At step 508, each computing device transmits its respective score to a host device. In some examples, the host device is one of the computing devices connected to the conference. In some examples, the host device is a dedicated host device that is present in the meeting room.
At step 510, the host device identifies the highest score of the respective scores received from each of the computing devices as well as its own local score. In general, the computing device with the highest score will unmute its microphone and the computing devices with scores lower than the highest score will mute their microphones (and loudspeakers). In some examples, the loudspeaker for the local meeting room is the loudspeaker on the host device, and in some examples, the loudspeaker for the local meeting room is the loudspeaker on the local computing device with the highest score.
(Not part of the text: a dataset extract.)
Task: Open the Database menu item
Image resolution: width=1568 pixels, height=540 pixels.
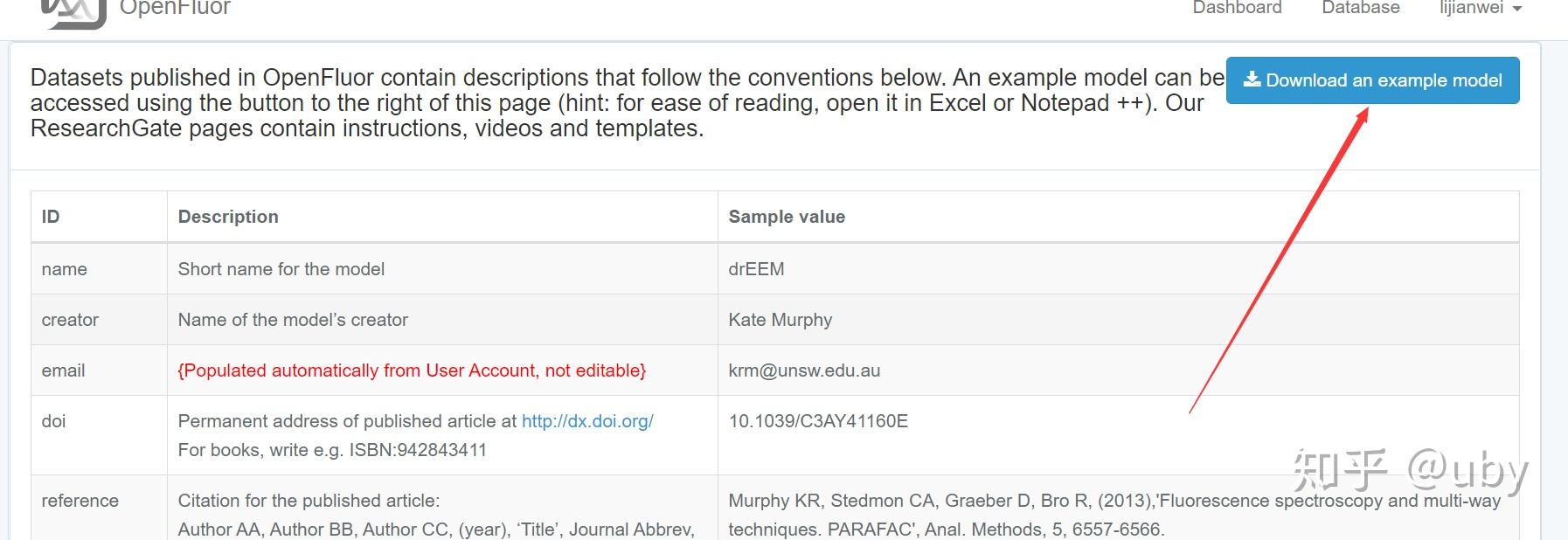Action: [1360, 8]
At step 512, the audio input from the device with the highest score is transmitted to the host device. In particular, the device with the highest score unmutes its microphone and transmits its audio input to the host device. The host device may process the received audio input signal and output the audio signal to the teleconference. At step 514, the microphones at the other local computing devices, for which the scores are lower than the highest score, are muted. In various examples, step 514 can occur simultaneously with step 512. In various examples the method 500 returns to step 504, and steps 504-514 are periodically repeated. For example, steps 504-514 can be repeated about every 5 ms, 10 ms, 20 ms, 25, ms, or 50 ms. Thus, when a different participant in the meeting room begins speaking, the microphone with the highest score can change, and the microphone that is unmuted can be automatically switched via the method 500.
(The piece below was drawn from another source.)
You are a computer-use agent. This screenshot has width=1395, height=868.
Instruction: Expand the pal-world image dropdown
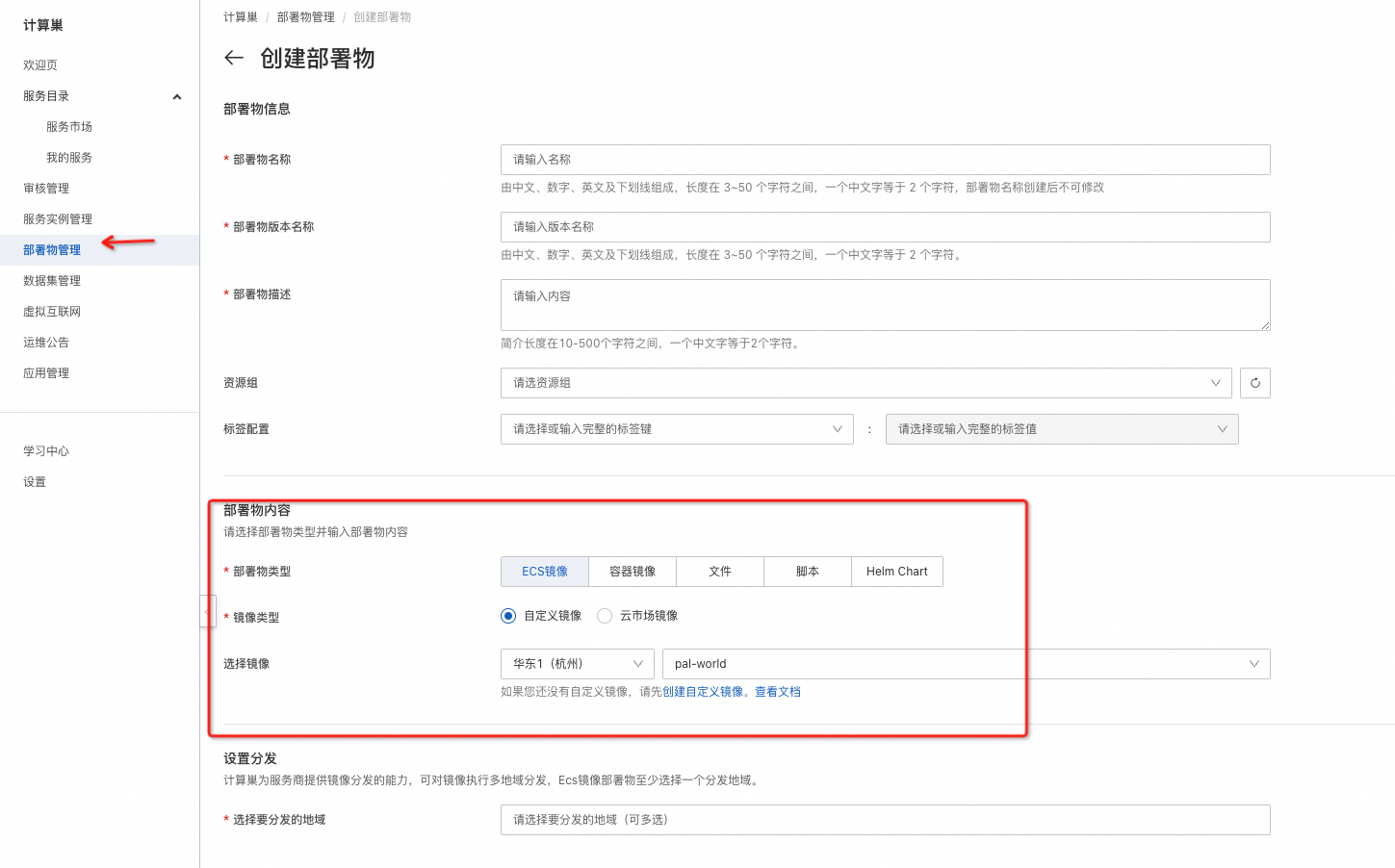point(966,664)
At step 526, each computing device determines a score for the audio signal received at its respective microphone. In various examples, each computing device has a scoring module that can generate a score for speech in the respective audio signal. The scoring module can be a neural network or other deep learning system as described above with respect to
At step 528, each computing device transmits its respective score to the other computing devices in the shared room participating in the teleconference. At step 530, each device identifies the highest score of the respective scores received from each of the other local computing devices as well as its own local score. At step 532, each device determines whether the highest score corresponds to its own local score. If the highest score corresponds to its own local score, the method 520 proceeds to step 534 and the local computing device unmutes its microphone and transmits its audio input from its microphone to the teleconference. Similarly, the local computing device transmits the audio output from the teleconference to its loudspeaker. If the local device determines at step 532 that the highest score is does not correspond with its local score (i.e., its local score is lower than the highest score), the method 520 proceeds to step 536, and the local computing device mutes its microphone and loudspeaker.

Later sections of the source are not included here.